Quand des femmes prostituées rencontrent des moines cloîtrés

Dans son ouvrage "De la rue au monastère", le journaliste Alexandre Duyck narre la rencontre apparemment improbable de prostituées parisiennes avec des moines de l’abbaye d’En Calcat (Tarn).

L’aventure a commencé il y a cinq ans. L’association Aux captifs la libération, avait emmené un petit groupe d’hommes sans domicile passer quelques jours à l’abbaye d’En Calcat, en « séjour de rupture », selon le jargon de l’association, afin de couper avec la rue et vivre quelques jours hors du temps. Sœur Solange, 80 ans, bénévole au pôle de l’organisation, a alors songé à entraîner quelques femmes en situation de prostitution pour un temps de villégiature estivale du même acabit. L’an dernier, Alexandre Duyck, auteur et grand reporter, a pu se joindre à l’improbable mission. Il a suivi six femmes prostituées de la rue Saint-Denis, où se trouve une antenne des Captifs, jusqu’à leur retour à Paris quelques jours plus tard.
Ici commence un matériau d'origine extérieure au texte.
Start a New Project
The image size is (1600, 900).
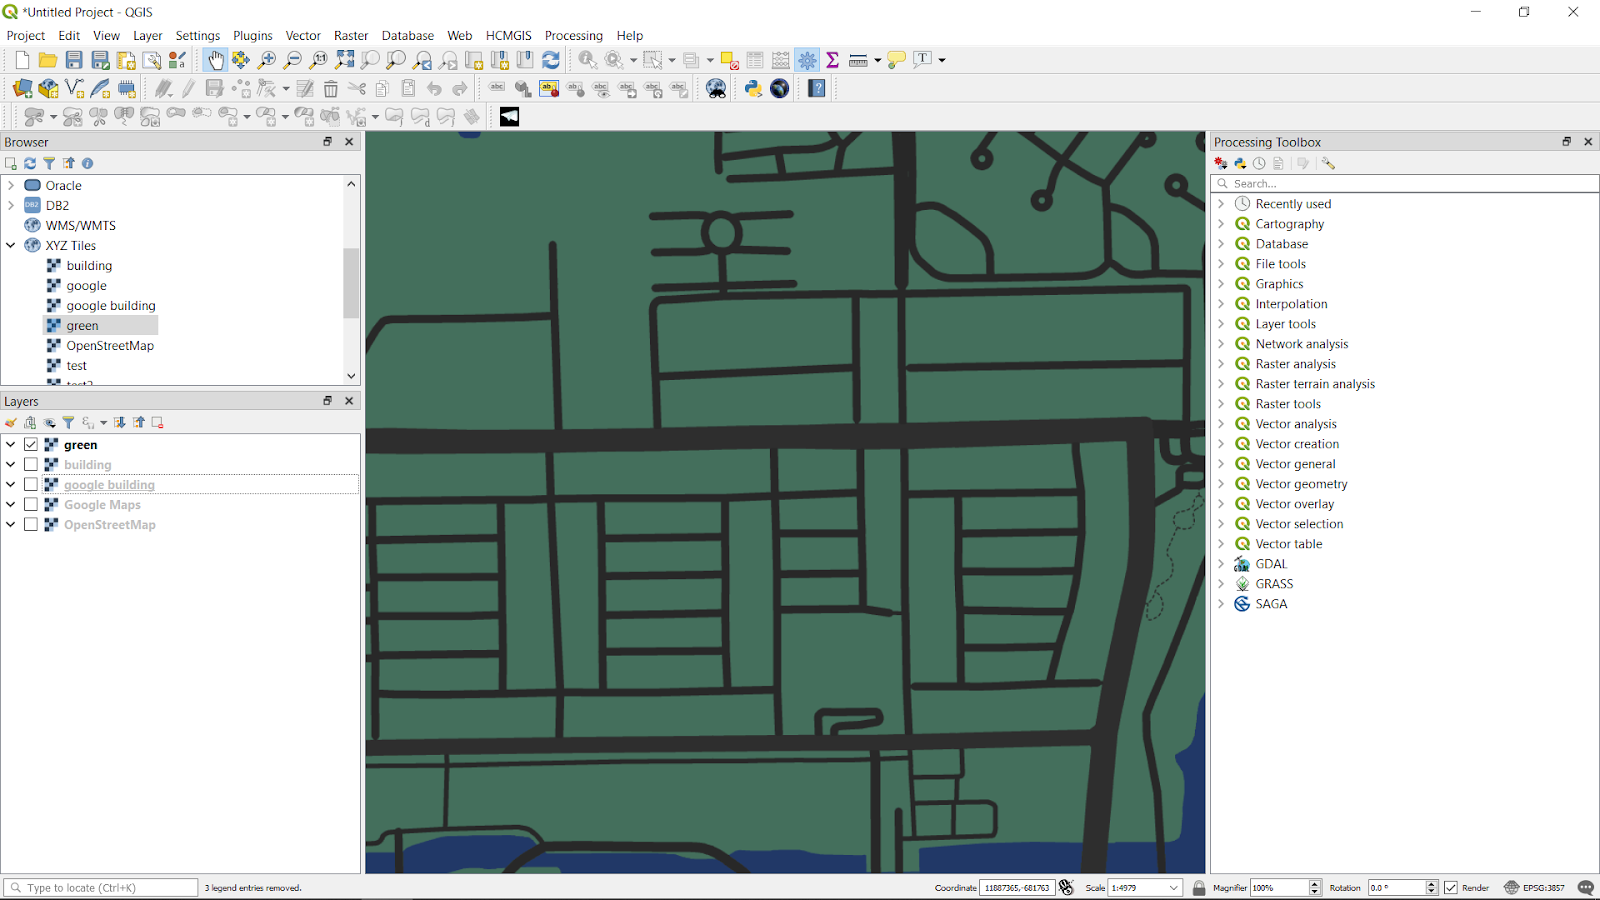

« On est juste des frères »

Son livre se présente comme un journal de bord. Il y raconte les interactions entre les moines et ce groupe singulier. Mais aussi l’itinéraire personnel de plusieurs d’entre eux. Cette œuvre est un témoignage sur la réalité de la prostitution aujourd’hui. Ces femmes prennent la parole et témoignent qu’elles ne se prostituent pas de gaieté de cœur. Mais c’est d’abord l’histoire d’une rencontre entre des hommes et des femmes. L’un des religieux déclare qu’ils ne sont « ni des éducateurs, ni des travailleurs sociaux ou des G.O comme ils disent au Club Méditerranée », mais « juste des frères ».
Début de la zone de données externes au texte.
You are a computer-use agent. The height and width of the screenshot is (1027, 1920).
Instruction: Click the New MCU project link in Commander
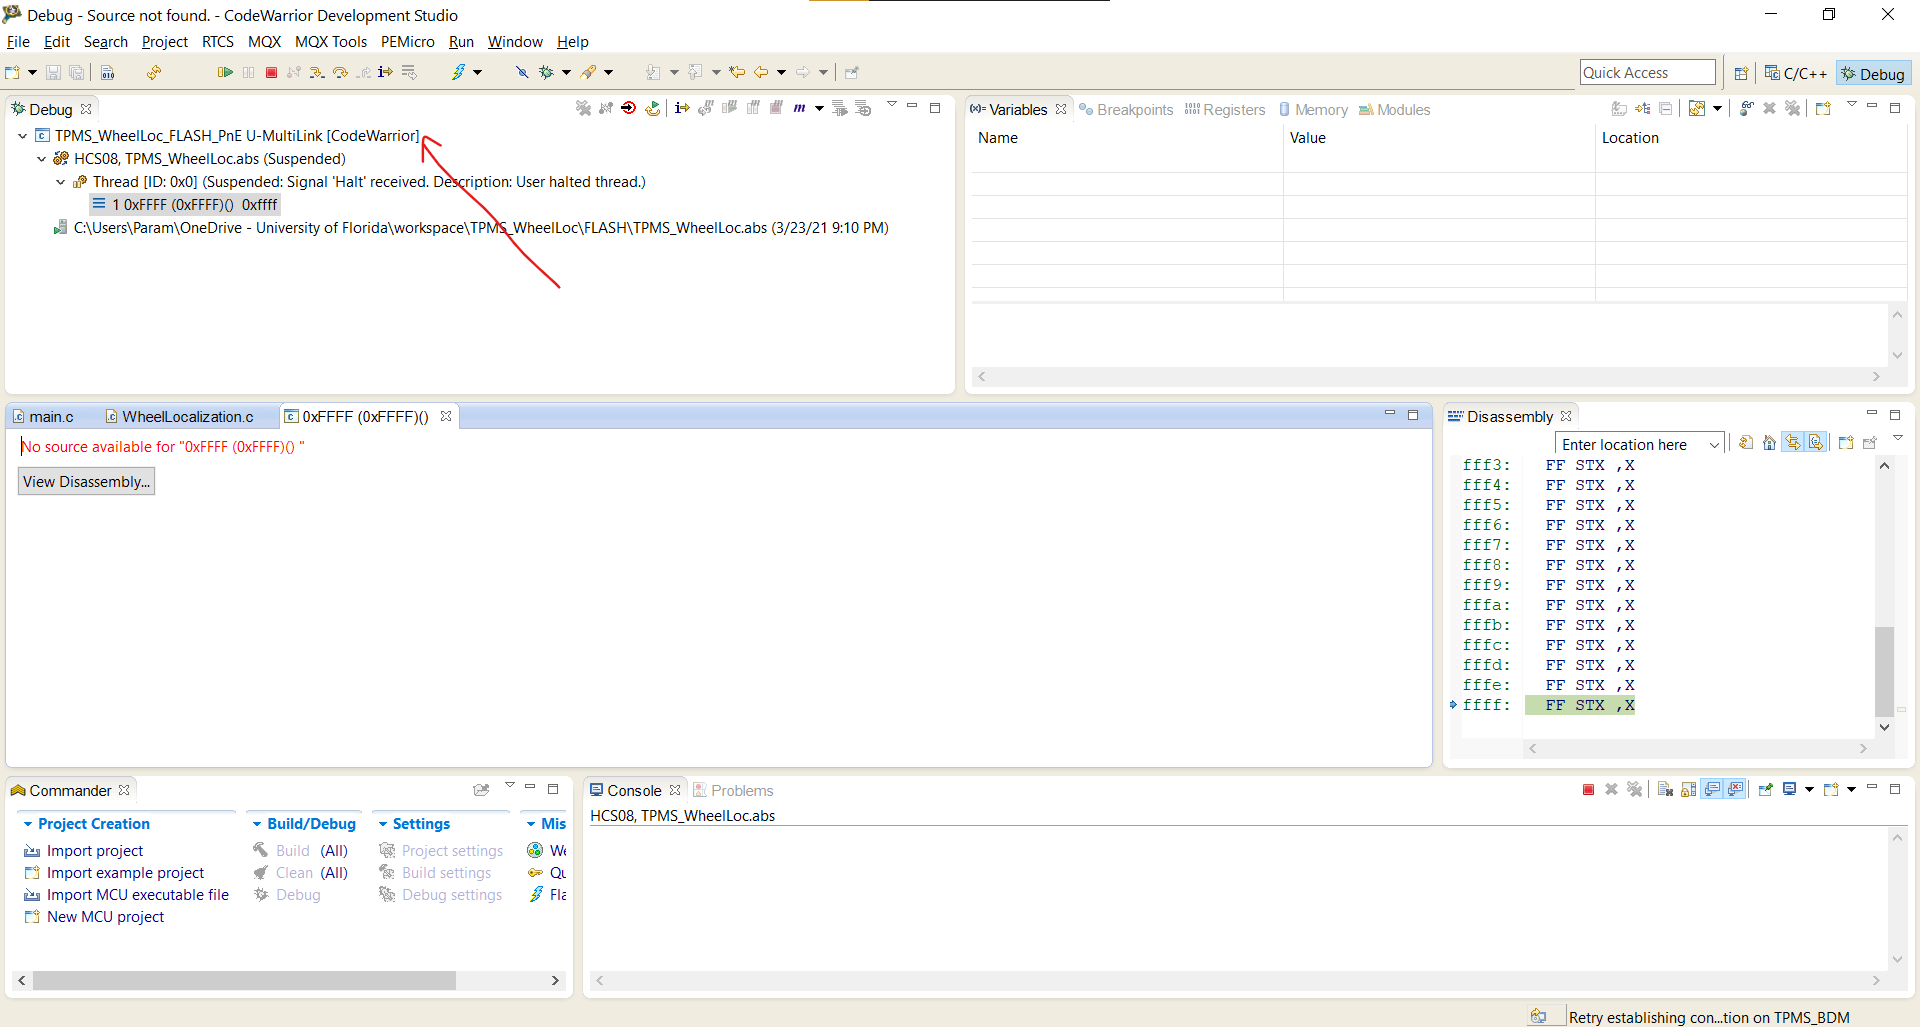[103, 917]
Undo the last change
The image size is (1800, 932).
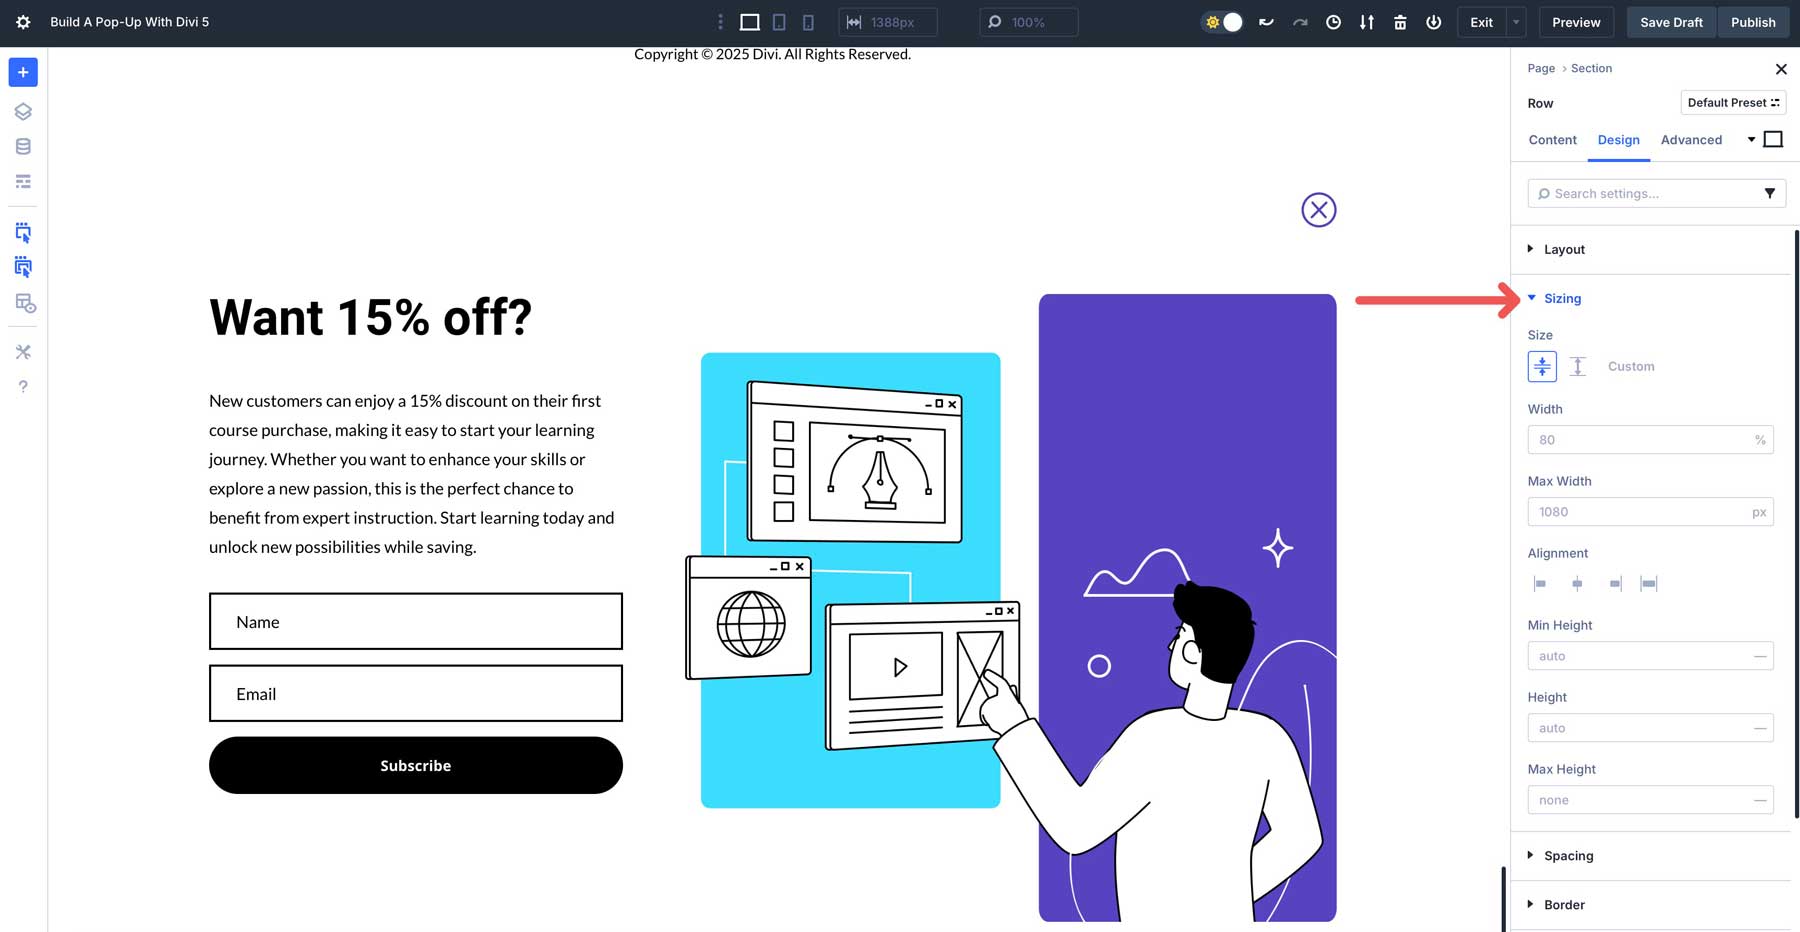tap(1266, 21)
Le journaliste a été bouleversé par cette expérience. « Elles m’ont fait confiance, m’ont raconté leur vie et la façon dont elles sont tombées dans la prostitution. J’ai été très touché ». On suit les itinéraires de Marie-Paule, de Yoko, de Rosemary… Elles sont françaises, nigérianes, laotienne, chinoise. Mais aussi catholiques, pentecôtistes, bouddhistes. On découvre également les frères bénédictins : Philippe-Joseph, Daniel, Columba… Philippe-Joseph, « un vrai clown qui grimace sur toutes les photos ou presque ». On apprend leur parcours. Ils sont là pour ces femmes, disponibles pour les rencontrer et les écouter.

« Voir renaître la petite fille qu’elles ont été »

Alexandre Duyck explique qu’ils sont les seuls hommes en qui elles ont confiance et desquels elles tolèrent des gestes de tendresse. « C’était très émouvant de voir les jeunes femmes africaines prises dans leurs bras par les moines », raconte-t-il. « À l’abbaye, ça rigolait beaucoup plus que je ne le pensais », ajoute-t-il. Lorsque des visiteurs demandent aux frères qui sont ces femmes, ils répondent parfois « un groupe d’amies ». Philippe-Joseph a cette phrase magnifique  : « Ce qui est beau, c’est de voir renaître la petite fille qu’elles ont été, cette part d’elles-mêmes n’a finalement jamais disparu ». Un récit haut en couleurs et plein d’émotions.

 

De la rue au monastère : journal d’une rencontre inimaginable, Alexandre Duyck, Éditions Bayard, avril 2018, 280 pages, 17,90 euros.